EXERCISE - Return exactly the span of lines in the following data that opens with the line containing "Screen dimensions: 1568x726" and closes with the line containing "Given: Open the List view dropdown". Include nothing else.

SUPPLIED RECORDS -
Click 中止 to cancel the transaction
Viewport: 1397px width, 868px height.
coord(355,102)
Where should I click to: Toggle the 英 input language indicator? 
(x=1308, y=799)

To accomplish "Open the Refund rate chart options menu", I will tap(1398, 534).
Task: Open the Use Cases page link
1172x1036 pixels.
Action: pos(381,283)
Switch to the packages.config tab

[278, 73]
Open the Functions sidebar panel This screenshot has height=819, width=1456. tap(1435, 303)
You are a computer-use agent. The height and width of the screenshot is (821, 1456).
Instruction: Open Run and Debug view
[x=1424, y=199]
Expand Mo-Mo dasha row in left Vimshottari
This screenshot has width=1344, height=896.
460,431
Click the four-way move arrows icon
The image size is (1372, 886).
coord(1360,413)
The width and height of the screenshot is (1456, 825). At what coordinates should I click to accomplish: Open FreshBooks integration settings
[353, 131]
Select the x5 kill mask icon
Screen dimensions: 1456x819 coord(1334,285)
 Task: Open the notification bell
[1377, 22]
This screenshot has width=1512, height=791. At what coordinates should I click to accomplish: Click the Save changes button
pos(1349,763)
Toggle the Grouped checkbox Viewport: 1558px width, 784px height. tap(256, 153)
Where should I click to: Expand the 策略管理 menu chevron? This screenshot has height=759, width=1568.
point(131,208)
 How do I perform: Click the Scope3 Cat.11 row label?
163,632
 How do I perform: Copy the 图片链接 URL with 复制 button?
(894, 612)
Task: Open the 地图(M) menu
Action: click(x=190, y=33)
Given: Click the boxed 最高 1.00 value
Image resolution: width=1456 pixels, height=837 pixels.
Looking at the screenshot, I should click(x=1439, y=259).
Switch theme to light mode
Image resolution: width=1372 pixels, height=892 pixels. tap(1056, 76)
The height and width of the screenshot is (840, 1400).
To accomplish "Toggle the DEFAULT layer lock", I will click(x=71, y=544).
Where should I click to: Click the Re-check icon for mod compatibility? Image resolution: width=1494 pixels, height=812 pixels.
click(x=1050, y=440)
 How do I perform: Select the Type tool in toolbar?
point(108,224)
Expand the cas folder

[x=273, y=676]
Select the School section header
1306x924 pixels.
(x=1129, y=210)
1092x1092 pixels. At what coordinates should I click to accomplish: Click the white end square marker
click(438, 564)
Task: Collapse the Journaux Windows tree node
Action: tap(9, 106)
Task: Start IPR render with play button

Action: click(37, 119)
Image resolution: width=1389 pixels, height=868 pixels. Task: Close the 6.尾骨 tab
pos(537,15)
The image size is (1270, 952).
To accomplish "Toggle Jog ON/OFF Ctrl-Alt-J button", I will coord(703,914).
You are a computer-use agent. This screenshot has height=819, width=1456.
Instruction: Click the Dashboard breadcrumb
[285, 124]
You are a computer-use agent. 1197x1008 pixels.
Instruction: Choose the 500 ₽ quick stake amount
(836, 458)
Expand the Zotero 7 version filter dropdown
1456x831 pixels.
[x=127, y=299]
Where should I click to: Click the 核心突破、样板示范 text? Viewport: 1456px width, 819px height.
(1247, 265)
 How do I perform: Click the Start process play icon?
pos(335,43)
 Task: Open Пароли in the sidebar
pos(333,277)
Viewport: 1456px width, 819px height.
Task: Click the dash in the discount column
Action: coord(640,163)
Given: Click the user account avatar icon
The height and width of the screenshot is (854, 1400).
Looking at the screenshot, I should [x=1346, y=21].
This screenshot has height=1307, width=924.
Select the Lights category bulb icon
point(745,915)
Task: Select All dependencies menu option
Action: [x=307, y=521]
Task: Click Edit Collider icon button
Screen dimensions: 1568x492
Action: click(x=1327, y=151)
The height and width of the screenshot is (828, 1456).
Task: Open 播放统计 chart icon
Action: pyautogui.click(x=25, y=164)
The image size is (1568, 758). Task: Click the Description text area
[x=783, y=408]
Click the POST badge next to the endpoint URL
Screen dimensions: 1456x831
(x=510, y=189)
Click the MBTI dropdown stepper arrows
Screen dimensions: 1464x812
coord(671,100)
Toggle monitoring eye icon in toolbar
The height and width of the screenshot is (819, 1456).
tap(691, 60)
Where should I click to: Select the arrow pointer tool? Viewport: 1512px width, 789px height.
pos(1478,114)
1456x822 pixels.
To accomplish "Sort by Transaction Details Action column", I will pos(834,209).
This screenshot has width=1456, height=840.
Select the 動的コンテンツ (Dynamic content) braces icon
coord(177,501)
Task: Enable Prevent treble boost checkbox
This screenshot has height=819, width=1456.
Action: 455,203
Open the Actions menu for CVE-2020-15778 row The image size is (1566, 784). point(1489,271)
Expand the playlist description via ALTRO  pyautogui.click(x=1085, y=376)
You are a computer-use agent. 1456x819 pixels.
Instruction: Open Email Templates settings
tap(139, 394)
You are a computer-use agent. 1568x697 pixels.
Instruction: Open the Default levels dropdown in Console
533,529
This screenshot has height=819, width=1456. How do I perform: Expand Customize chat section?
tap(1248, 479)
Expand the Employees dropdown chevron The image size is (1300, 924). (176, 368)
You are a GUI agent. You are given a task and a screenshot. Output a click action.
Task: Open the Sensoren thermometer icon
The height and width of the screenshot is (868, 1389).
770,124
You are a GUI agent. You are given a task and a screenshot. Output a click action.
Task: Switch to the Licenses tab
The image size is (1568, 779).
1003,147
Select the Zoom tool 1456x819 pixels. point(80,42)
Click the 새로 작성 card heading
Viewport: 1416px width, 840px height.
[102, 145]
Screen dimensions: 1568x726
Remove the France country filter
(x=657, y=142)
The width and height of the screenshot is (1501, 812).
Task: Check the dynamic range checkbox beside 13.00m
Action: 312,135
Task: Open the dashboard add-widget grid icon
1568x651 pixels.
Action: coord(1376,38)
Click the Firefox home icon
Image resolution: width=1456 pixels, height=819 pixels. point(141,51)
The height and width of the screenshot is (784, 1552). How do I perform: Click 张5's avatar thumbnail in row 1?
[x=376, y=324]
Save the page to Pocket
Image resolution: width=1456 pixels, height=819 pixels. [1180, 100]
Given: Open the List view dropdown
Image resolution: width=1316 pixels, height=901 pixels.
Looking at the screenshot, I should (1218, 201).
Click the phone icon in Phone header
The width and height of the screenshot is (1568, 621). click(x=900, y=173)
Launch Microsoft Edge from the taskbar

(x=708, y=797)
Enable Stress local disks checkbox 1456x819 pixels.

ANSWER TO THIS TASK -
Screen dimensions: 1568x726
Remove the France country filter
(x=657, y=142)
The width and height of the screenshot is (1501, 812).
Task: Check the dynamic range checkbox beside 13.00m
Action: 312,135
Task: Open the dashboard add-widget grid icon
1568x651 pixels.
Action: coord(1376,38)
Click the Firefox home icon
Image resolution: width=1456 pixels, height=819 pixels. point(141,51)
The height and width of the screenshot is (784, 1552). How do I perform: Click 张5's avatar thumbnail in row 1?
[x=376, y=324]
Save the page to Pocket
Image resolution: width=1456 pixels, height=819 pixels. [1180, 100]
Given: Open the List view dropdown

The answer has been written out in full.